Мимы, гимнасты, грошовый набор чудес:
ахнуть, забыться, не думать о настоящем...
Смех - но когда-нибудь публике надоест
всё это: голуби, карты, ножи и бездонный ящик.
В омуте скуки, когда уже клонят в сон
клоуны, тигры и дикобразов гребни,
рявкает гонг, и на сцену выходит он -
может, обманщик, а может, и впрямь волшебник.

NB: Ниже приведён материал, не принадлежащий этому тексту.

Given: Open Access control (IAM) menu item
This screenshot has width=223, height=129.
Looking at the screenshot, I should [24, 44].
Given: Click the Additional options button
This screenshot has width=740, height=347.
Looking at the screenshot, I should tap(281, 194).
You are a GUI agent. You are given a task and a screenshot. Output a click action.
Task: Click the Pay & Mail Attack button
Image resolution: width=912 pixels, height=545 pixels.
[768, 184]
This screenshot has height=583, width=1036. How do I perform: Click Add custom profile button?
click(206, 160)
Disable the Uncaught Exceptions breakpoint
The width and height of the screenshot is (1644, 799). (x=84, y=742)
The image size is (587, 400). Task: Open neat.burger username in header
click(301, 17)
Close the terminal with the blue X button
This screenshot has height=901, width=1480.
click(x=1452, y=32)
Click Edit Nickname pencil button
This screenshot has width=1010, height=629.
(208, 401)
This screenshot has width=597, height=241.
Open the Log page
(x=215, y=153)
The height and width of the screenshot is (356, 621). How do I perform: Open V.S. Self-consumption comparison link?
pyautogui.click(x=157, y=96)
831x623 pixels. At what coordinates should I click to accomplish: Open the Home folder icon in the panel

Без ассистента, раскланяться не спеша,
не дожидаясь конферансье и туша -
простенький фокус. И зал позабыл дышать,
будто к чему-то запретному прикоснувшись:
будто их мир, недоверчивый и простой -
калейдоскоп, конфетти, зеркала и тени...
В громе оваций и ужаса волшебство
тает, как дым - и рождается на арене.
...Занавес, свет - и пока на галёрке спор,
кто это был, и как фокус выходит ловко -
он смахивает марионеток в потёртый кофр
и реквизит распихивает по коробкам.
В сердце упрятав безумие глаз и рук,
не сожалея и не прощаясь - укатит в дали:
что там по списку - Атланта, Осака, Петербург?
А люди скажут, что чудеса навсегда пропали.